Folha de S. Paulo
Neste mês da consciência negra, convido
todos à reflexão sobre o que é ser negro no Brasil contemporâneo
Sempre me surpreendo quando uma pessoa
negra afirma que nunca sofreu preconceito ou discriminação racial no Brasil.
Não foi diferente quando soube do relato de uma mulher preta —a primeira a
ocupar um alto posto numa instituição hierarquizada e historicamente comandada
por homens brancos— que disse nunca ter enfrentado barreiras de raça ou de
gênero para chegar aonde está.
Gostaria de poder acreditar.

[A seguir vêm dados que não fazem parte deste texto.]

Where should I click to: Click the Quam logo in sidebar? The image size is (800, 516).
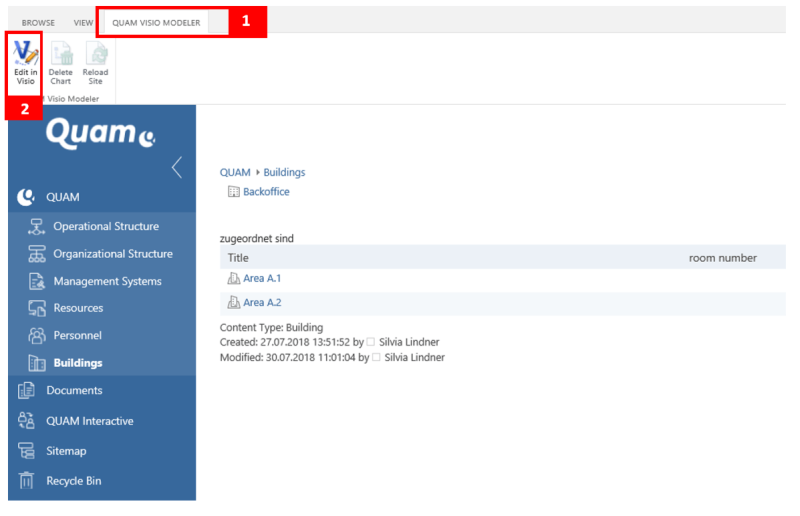coord(100,136)
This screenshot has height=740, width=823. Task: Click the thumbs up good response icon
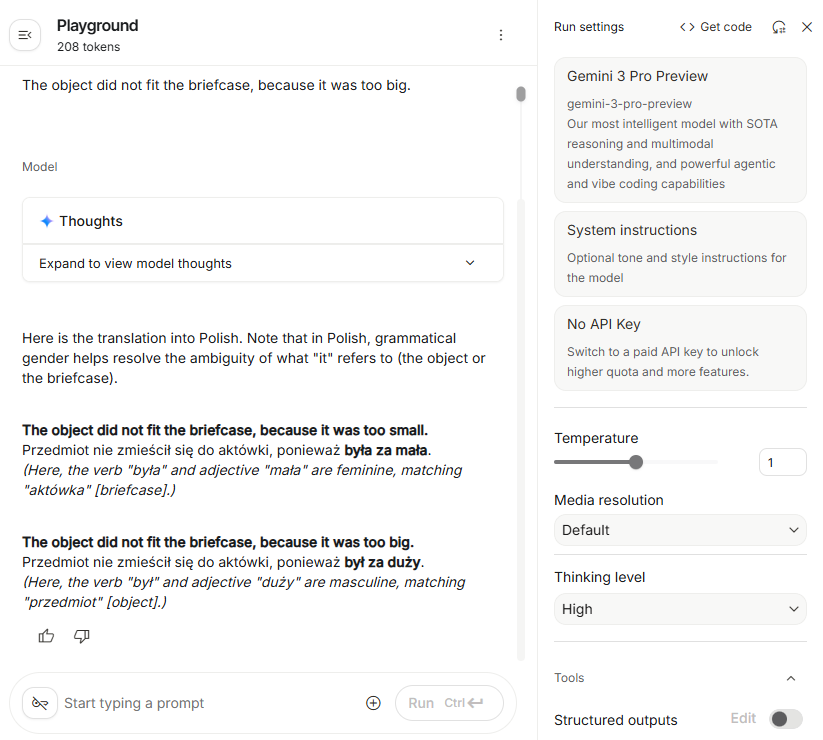pyautogui.click(x=46, y=636)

Mas, por mais
que me esforce para respeitar a perspectiva do outro, esse me parece um feito
impossível.
Especialmente diante das fartas e escandalosas evidências de racismo estrutural, institucional e sistêmico cada vez mais corriqueiras no nosso cotidiano.
Salvo algum caso absolutamente excepcional
de "vida isolada e protegida" (que desconheço), não há homem ou
mulher preto ou pardo que chegue à vida adulta incólume aos efeitos nocivos e
degradantes do racismo no Brasil.
Por isso é preciso reconhecer e prezar o
simbolismo e a força embutidos na presença de todo e cada negro que ascende
social e culturalmente. Tratam-se de referências, exemplos de pertencimento, provas vivas de que
temos o direito e a capacidade de ser e estar onde quisermos. Sobretudo
numa sociedade machista e que se organizou a partir de uma lógica baseada num
conceito de hierarquia racial que deprecia o que está distante do eurocentrismo
e nega oportunidades diariamente à maioria da população, que é preta e parda.
Na obra "Tornar-se Negro", a
psiquiatra e psicanalista Neusa Santos Souza aponta o quanto é emocionalmente
doloroso ser negro em uma sociedade de hegemonia branca. A ponto de alguns
introjetarem o "padrão branco" como único caminho de mobilidade,
adotando estratégias para ascensão cujo preço é a negação e o apagamento da
própria identidade.
Neste novembro de 2022, mês da consciência
negra, convido todos à reflexão sobre o que é ser negro no Brasil
contemporâneo. Reconhecer-se negro é libertador.
Conheço uma cantora que disse não ter vivido nenhum caso de racismo para contar,eu acho difícil.